The list of significant Georgia-wide firms that bet on the metro Atlanta vote – and the metro Atlanta vote only – is impressive, and one of the reasons that the effort backed by the Georgia Chamber of Commerce has been reduced to scrounging for dollars. It includes, but isn’t limited to Home Depot, Genuine Parts, Newell Rubbermaid, RockTenn, Siemens, Suntrust, Equifax, King & Spalding, Alston & Byrd, Waffle House, Georgia Crown Distributing, and National Distributing Co.
In Saturday’s Columbus Ledger Enquirer, state Sen. Josh McKoon, R-Columbus, drew a line between the fate of the transportation sales tax and his concern over ethics in the Capitol. A taste:
Regardless of your political ideology, you likely agree that at every level government is broken. It is more difficult than ever for elected officials to take on the big issues that demand solutions. From a troubled economy to an infrastructure in need of repair to a system of public education that everyone agrees should be performing at a much higher level, we have significant problems that government should play a role in addressing. So why doesn’t it?
Last week Governor Deal announced that he would end the toll on Georgia 400 by the end of next year. As part of the statement announcing the end of the toll he said, “There are no easy answers, no secret pots of money, but it is imperative that governments build the trust of their people.”
I agree with Governor Deal wholeheartedly. The number one priority for elected officials should be the enactment of policies that build the trust of the people we represent.
The continuing failure to acknowledge and address this issue has had a paralyzing effect on state government. Trust is the currency of governance–it is the oil that allows the machinery of government to run. Without it, government is powerless to grapple with the issues of our day.
Over at PeachPundit, Charlie Harper has this tidbit on the Republican contest to oust U.S. Rep. John Barrow, D-Augusta:
Maria Sheffield’s campaign manager announced via email Friday afternoon an endorsement from Ray McKinney. He was the GOP’s nominee and Congressman John Barrow’s opponent in 2010. Getting the endorsement from the party’s former standard bearer is usually big news.
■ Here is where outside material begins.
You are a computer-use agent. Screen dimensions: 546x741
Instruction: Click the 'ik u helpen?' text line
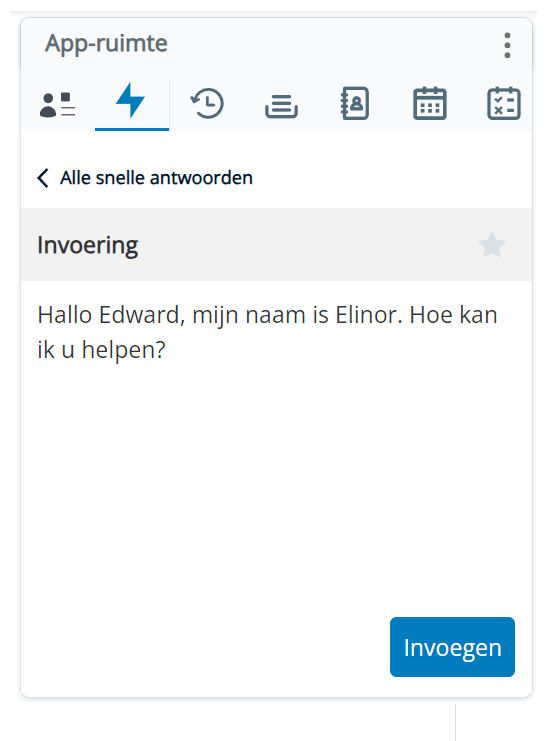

It’s bigger news when the endorsement wasn’t given.
McKinney, via an email to the 12th District GOP Chairman and to the Sheffield campaign, notes that he has not made an endorsement. Instead, the email distributed by Sheffield’s campaign manager contains portions of an email McKinney sent to various Republicans “earlier this year” on the need to “take this country back”. It was not an endorsement email.
An “independent” campaign committee, established by the state Senate Republican caucus to defend GOP incumbents with July 31 primary challenges, has already generated at least two ethics complaints. A third, filed Friday, may be the most detailed yet. This one has been filed against state Sen. Bill Heath of Bremen, who faces Bill Carruth of Paulding County on Tuesday. Take a look at it here.
Under state law, an independent campaign committee isn’t allowed to communicate or coordinate with candidates. From the complaint:
It stretches all credulity to suggest that the Committee is “independent” from Senator Heath when it was funded with money from SRST PAC, of which Senator Heath is a member and for which he likely helped raise funds. How can an “independent committee” be independent if it only exists because the candidate which it benefitted helped set it up, fund it, furnish it with the information used to promote that candidate, and then coordinate a common campaign theme with nearly identical language used in every mailer sent to voters?